Taiwan. No shooting. (I think they meant “no photography” but I obviously broke that rule.)
Smoking room in the airport. Apparently we do have these in the States. Either way it’s funny and looks really futuristic.
Finally I endured the final leg of the journey, the 3 hour flight from Taipei to Ho Chi Minh City. I got through customs with no problem and went to go wait at the luggage belt. I waited. And waited. I started to get nervous when I didn’t see my bag. Finally a guy who worked there said “No more bags!” “WHAT?” I said. “Are you serious?” Then, with a huge stroke of luck, he told me, “They just said there is one more bag.” And then Big Bertha (as I’ve decided to affectionately name it) came tumbling out of the machine.
I took a taxi to my hotel, and got to see a lot of Ho Chi Minh City. It looked kind of like a Chinese city, with a ton of street stalls, bicycles, and open storefronts. But it had a more tropical feel, with palm trees, and waaay more motorbikes. Also, there is a very strong French influence in the architecture.

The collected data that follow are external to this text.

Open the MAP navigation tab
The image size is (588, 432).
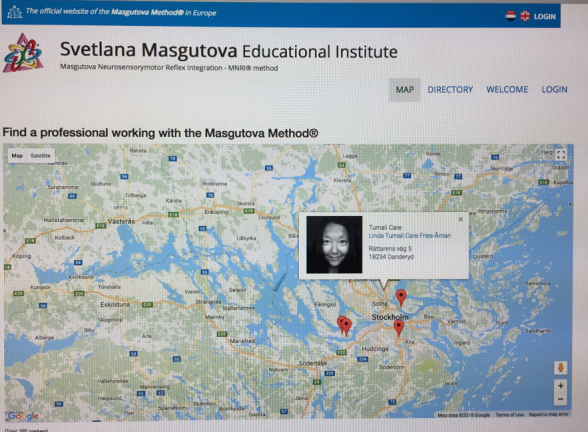click(405, 90)
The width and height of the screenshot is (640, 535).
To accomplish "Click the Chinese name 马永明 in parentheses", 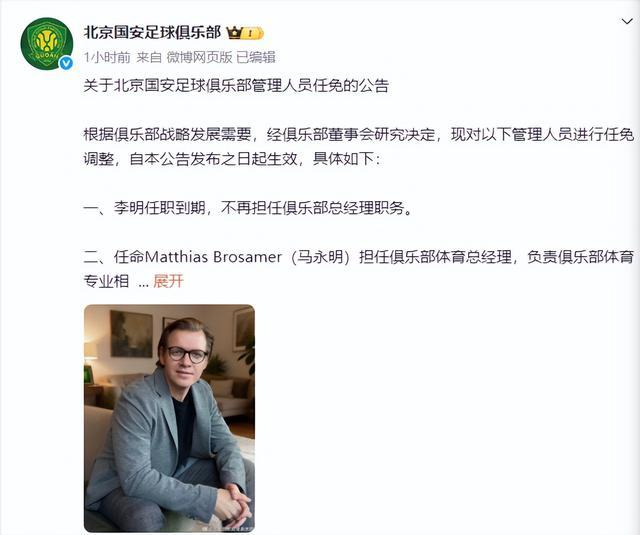I will pos(320,257).
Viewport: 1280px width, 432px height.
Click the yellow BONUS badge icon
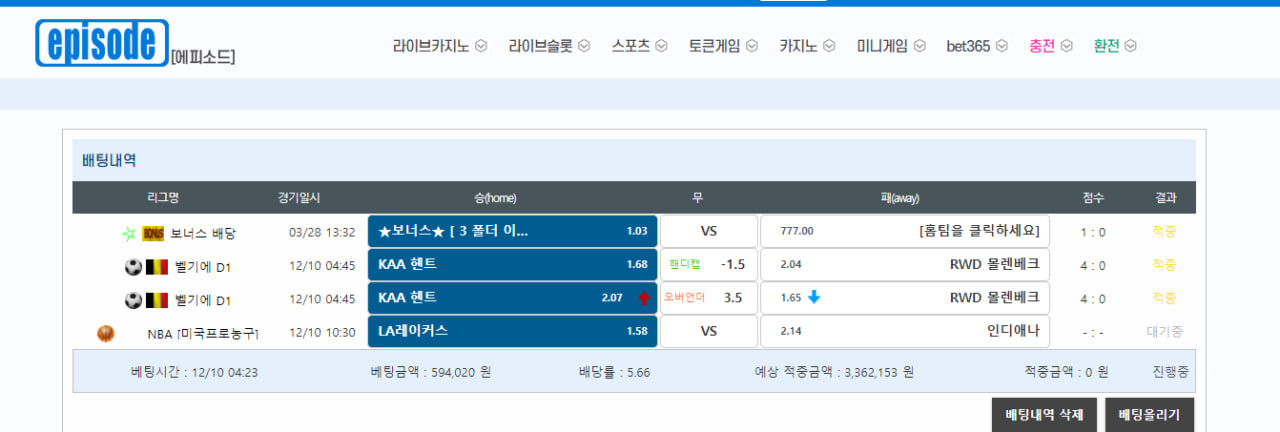pyautogui.click(x=153, y=233)

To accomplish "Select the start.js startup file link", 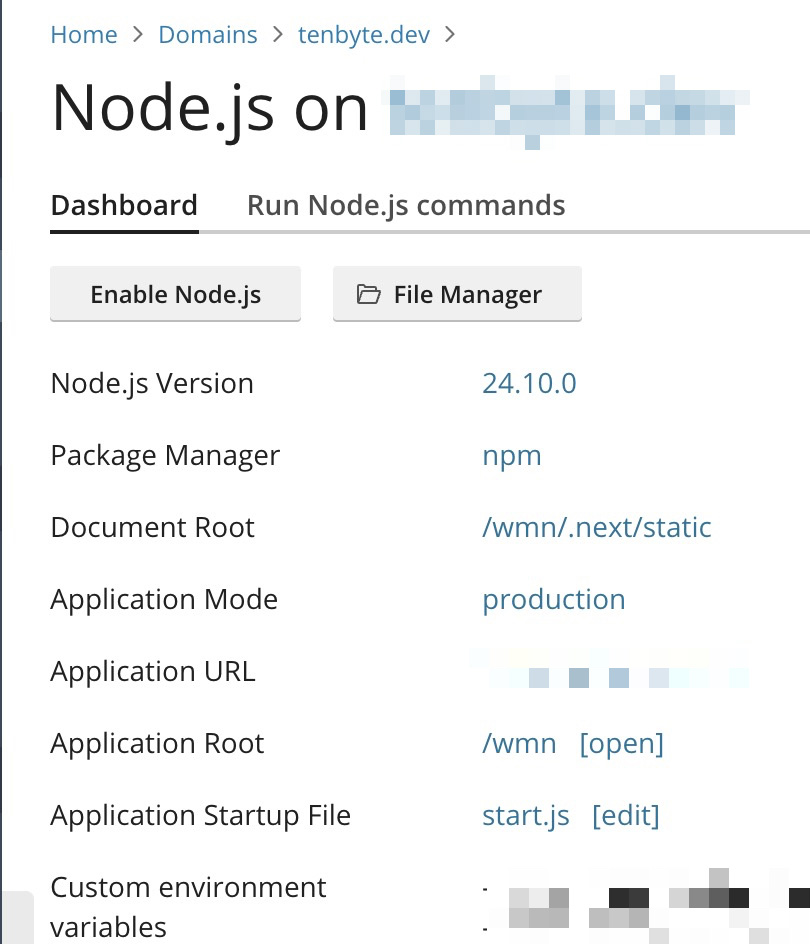I will click(x=525, y=816).
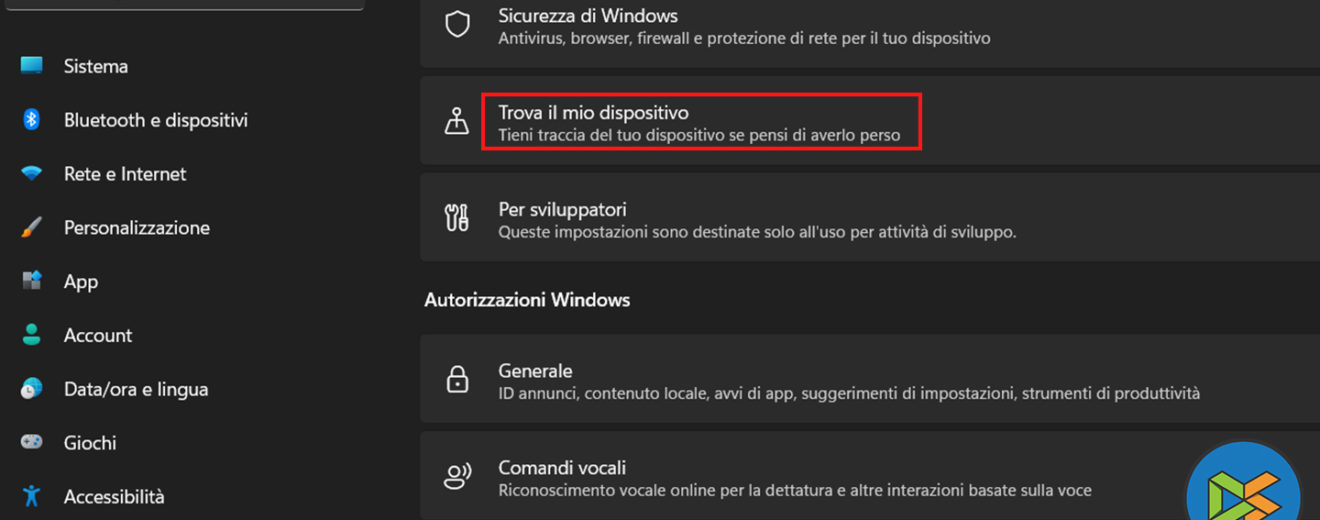Click the Per sviluppatori tools icon
The height and width of the screenshot is (520, 1320).
(457, 218)
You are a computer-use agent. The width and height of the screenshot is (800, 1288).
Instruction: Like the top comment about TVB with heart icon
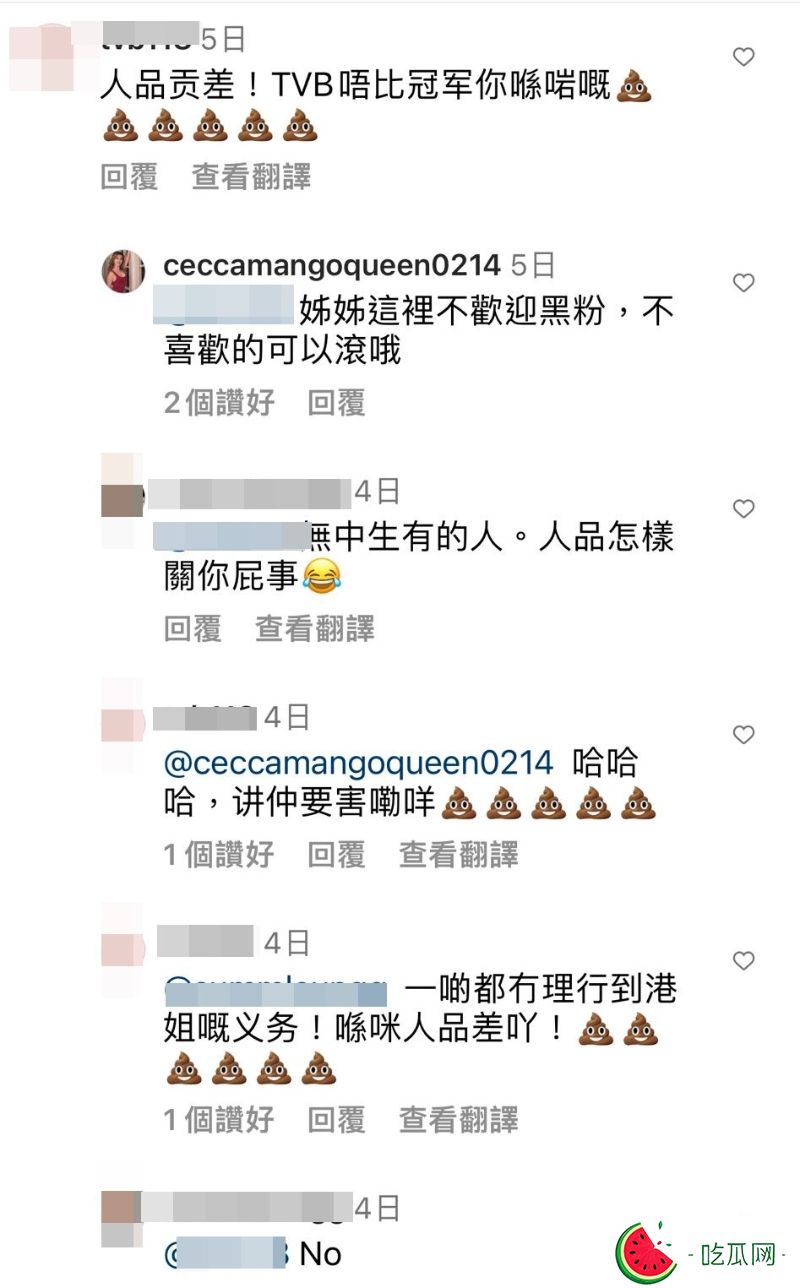click(743, 57)
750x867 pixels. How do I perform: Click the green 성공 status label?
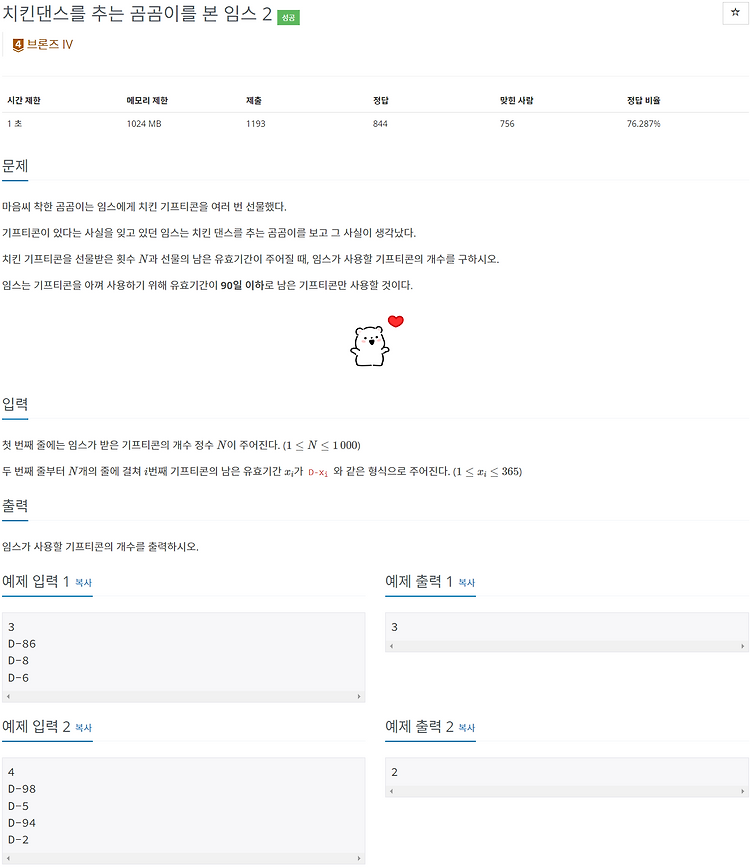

A lot of the buildings are made in the old European style, but have neon signs in Vietnamese and fruit vendors at the doorway. I love this clash of cultures.
My taxi ride to the hotel was seriously scary. Just like in China, people do not pay any attention to road signs here, and they even ride their motorbikes on the wrong side of the street. Bikes, motorcycles, and cars are driving on both sides of the street, somehow weaving through each other so that no one gets hurt. It is apparently common to see someone riding through a red light with two kids on board and no helmets. I don’t know how I didn’t witness any accidents! I have concluded that this whole Vietnam traffic thing is either (a) easier than it looks or (b) requires a lot of skill.
My hotel here is kind of a hole, but for the price I paid I can’t really expect much more. There are visible bed bugs (but actually they’re on the floor too), and my bath towel was damp and not 100% white. However, there is free wifi, satellite TV, and air conditioning, so I’m not complaining.
Vietnamese money on my bed in the hotel. All the bills have Ho Chi MInh on them. They’re also really colorful! You can see it a little on the 50,000 bill at the front, that all the bills have holes in them, which are actually covered with clear plastic. Cool! Also the exchange rate is crazy – $1 US is $16,000 Vietnamese dong. It’s really hard to tell what stuff should cost.
Since my flight was delayed, I missed the group orientation meeting last night, but I’m meeting them in an hour for a walking tour of the city. So last night I walked around Pham Ngu Lao (foreigners district where i’m staying) by myself. There are a lot of whities here and many people speak English. I ate a bowl of pho bo for dinner and then walked around looking at all the shops. The streets here have the same smell as in China – sweet cigarette smoke mixed with dirt. It’s somehow really comforting, but also stresses me out thinking about how amazing last summer was, and wondering how this time will be.
SNAKE WINE! Found this in a random store in Pham Ngu Lao. Those are real snakes, folks. Apparently the alcohol has snake venom in it too. It’s a drink with some bite! (sorry)
A scorpion and what appears to be a formaldehyded mini cobra in a bottle of snake wine. Sorry, Deb, but this has NOTHING on that mezcal with the pupa that you brought back from Mexico. Not that I’m buying this for anyone. What if it broke open in my bag? HELLS no.
Note: since posting these pictures on facebook, I have already had two requests for snake wine from my guy friends.
A snake, biting another snake’s neck. This is whack. I’m so impressed at whoever arranged these dead snakes in the bottle.
When I got back to my hotel room, I finally charged my Chinese phone from last summer. It has an Asian plug, so I haven’t been able to charge it in over a year. All of my text messages from last summer were still on there, and it was so weird to read them – I felt like no time has gone by at all, I felt like I was still in Beijing.
I need to keep moving now, because I have to pack up all of my things and meet the group at 9 AM for a walking tour of the city. More to come soon, I hope!